Bringing Elm into the fold
The Elm part was also no problem, the guide use Elm 0.18 and I had already installed Elm 0.19. But that was not a problem, because it does not use very much of Elm. The guide let’s you build the Elm bundle before changing the elm.json file, so it is possible that when you execute.
elm make src/elm/Main.elm --output src/static/bundle.js
Nothing is produced and an error is shown:
Detected a problem. -- UNEXPECTED FILE NAME -------------------------------------------------------- I am having trouble with this file name: src/elm/Main.elm I found it in your /home/andre/git/repo/starting-with-elm/src/ directory which is good, but I expect all of the files in there to use the following module naming convention: +--------------+-------------------------------------------------------------+ | Module Name | File Path | +--------------+-------------------------------------------------------------+ | Main | /home/andre/git/repo/starting-with-elm/src/Main.elm | | HomePage | /home/andre/git/repo/starting-with-elm/src/HomePage.elm | | Http.Helpers | /home/andre/git/repo/starting-with-elm/src/Http/Helpers.elm | +--------------+-------------------------------------------------------------+ Notice that the names always start with capital letters!
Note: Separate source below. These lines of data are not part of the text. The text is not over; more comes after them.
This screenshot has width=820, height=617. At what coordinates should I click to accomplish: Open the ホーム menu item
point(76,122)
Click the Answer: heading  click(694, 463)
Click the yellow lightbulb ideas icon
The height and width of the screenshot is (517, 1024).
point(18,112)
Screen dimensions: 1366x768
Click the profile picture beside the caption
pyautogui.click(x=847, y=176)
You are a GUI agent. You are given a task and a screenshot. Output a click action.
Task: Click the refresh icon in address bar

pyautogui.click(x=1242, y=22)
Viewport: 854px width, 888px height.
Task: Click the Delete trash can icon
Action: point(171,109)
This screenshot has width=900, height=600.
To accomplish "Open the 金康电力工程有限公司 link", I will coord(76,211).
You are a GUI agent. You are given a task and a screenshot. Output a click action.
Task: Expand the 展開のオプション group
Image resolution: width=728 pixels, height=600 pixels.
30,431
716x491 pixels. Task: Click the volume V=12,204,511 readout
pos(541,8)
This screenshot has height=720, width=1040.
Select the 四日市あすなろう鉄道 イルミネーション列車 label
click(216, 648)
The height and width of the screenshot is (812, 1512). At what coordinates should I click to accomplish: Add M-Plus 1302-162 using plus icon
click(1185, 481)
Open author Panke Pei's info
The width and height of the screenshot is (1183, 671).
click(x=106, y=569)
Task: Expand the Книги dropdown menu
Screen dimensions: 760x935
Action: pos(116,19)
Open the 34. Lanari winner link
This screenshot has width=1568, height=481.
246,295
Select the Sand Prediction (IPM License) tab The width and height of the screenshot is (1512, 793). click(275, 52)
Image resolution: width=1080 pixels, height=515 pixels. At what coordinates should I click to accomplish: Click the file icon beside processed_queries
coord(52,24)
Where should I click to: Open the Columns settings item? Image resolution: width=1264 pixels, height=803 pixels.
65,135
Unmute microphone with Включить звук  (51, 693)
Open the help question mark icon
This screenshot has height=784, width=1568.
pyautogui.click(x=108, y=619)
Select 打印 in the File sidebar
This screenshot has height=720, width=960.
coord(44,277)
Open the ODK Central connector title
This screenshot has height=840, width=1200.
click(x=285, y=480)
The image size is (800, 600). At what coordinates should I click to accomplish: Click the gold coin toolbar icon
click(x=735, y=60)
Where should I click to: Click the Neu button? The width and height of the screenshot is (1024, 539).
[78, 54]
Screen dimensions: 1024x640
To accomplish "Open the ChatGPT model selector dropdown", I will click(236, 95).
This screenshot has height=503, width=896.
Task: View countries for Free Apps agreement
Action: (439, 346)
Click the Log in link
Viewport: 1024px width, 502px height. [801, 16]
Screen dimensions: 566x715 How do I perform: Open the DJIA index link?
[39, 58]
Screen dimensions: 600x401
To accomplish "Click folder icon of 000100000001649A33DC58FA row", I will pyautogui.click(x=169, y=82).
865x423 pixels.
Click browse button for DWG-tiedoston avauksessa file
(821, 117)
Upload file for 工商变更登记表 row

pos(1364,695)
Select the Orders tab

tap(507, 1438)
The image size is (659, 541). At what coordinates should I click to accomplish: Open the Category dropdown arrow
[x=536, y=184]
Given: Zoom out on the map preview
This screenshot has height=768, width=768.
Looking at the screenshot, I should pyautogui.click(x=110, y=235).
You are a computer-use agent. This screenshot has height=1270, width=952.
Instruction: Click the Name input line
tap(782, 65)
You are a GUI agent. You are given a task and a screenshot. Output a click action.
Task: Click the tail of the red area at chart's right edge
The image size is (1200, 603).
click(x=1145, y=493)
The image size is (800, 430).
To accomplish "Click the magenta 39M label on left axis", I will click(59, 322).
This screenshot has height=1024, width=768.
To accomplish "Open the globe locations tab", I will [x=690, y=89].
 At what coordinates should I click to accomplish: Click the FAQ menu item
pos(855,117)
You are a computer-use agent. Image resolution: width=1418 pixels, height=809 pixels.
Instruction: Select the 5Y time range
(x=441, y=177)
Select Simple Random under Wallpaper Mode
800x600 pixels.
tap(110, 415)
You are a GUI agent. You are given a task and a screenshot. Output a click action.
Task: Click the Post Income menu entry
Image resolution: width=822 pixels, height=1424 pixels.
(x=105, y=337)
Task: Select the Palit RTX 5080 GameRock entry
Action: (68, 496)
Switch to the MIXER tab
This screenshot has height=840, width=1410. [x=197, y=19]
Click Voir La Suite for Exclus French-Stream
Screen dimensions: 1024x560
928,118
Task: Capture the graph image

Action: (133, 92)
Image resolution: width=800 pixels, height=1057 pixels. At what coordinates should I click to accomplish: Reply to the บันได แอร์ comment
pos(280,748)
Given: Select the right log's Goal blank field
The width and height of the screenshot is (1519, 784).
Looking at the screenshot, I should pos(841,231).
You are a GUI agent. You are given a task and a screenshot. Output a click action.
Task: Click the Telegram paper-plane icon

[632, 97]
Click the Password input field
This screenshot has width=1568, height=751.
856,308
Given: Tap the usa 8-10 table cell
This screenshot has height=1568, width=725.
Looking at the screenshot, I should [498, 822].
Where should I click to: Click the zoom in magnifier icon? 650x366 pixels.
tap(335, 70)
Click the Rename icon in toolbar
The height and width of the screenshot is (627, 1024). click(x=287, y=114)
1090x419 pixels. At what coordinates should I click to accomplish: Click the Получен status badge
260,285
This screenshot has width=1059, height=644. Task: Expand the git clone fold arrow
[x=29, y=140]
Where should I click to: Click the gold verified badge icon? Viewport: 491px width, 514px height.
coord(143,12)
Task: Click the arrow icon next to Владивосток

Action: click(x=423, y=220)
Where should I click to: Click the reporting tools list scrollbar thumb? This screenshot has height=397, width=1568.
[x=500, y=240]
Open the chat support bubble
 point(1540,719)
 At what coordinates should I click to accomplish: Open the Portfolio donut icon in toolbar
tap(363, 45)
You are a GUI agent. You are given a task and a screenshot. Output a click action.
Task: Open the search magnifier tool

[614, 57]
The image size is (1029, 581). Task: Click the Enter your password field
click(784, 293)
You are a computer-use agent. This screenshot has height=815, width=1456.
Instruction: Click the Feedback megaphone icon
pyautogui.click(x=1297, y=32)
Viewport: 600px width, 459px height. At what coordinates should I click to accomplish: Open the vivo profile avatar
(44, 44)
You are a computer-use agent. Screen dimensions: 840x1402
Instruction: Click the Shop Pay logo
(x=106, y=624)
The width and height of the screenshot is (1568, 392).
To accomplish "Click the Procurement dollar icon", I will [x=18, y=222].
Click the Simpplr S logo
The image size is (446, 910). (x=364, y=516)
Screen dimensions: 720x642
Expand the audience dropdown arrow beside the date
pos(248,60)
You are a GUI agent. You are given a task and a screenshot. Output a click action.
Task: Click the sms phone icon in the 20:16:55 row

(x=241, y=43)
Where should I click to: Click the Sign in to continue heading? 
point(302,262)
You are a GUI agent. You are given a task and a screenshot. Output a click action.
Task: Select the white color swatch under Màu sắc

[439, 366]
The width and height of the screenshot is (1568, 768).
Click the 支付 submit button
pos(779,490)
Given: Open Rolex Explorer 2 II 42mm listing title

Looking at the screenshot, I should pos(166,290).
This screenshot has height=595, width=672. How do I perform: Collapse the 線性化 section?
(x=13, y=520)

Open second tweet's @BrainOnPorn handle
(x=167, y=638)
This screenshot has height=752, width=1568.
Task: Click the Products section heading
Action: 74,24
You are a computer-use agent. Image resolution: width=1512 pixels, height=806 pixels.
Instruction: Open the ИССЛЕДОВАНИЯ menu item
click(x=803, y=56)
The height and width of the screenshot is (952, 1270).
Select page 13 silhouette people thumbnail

Can you make your file use this naming convention? Note: Having a strict naming convention like this makes it a lot easier to find things in large projects. If you see a module imported, you know where to look for the corresponding file every time!
So apply the change that is posted later in the guide, update the elm.json file to find your Elm files.
"source-directories": [ "src/elm" ],
Then fire up ‘electron main.js’ and it should work. Except it didn’t. There was a browser error:
Uncaught ReferenceError: require is not defined at index.html:11
This is because of a later version of electron is used compared to the guide. The new version separates the browser process from the node process.
A fix is to use the config option ‘contextIsolation: false’ in the ‘webPreferences’ part of ‘new BrowserWindow’ options. It does make electron less safe, because the client and server part are in the same context now.
function createWindow () { mainWindow = new BrowserWindow({ width: 1024, height: 768, webPreferences: { nodeIntegration: true, contextIsolation: false } })
Now we can develop an application with Elm and electron. Use:
to enhance the app and
elm make src/elm/Main.elm --output src/static/bundle.js electron main.js
to check it in electron.
To make life easier there are scripts for npm in the package.json file.
To start the elm reactor and launch a webbrowser (firefox) on http://localhost:8000
npm run elm
PS: This might not work on Windows, because of the chaining of commands
To build Elm and start electron:
npm run electron
PS: This might not work on Windows.
To start Elm reactor without opening a browser window
npm run reactor
To build Elm
npm run build
To start electron without building Elm
npm run start
The conclusion
I am glad that in the end I got it working with Elm 0.19 and electron. The guide helped me a lot to understand all the moving parts. In the next parts we can start building an application.
What about webpack?
The original guide included webpack. The version of webpack used was version 1. The Elm-loader for webpack version 1 does not support Elm 0.19. Since I wanted to use the latest version of Elm this was not an option. I tried to make it work with the latest version of webpack, but this was not a simple task. (If you want to see the attempt), but not a successful one. But since this is about Elm and not webpack, this is not a big problem.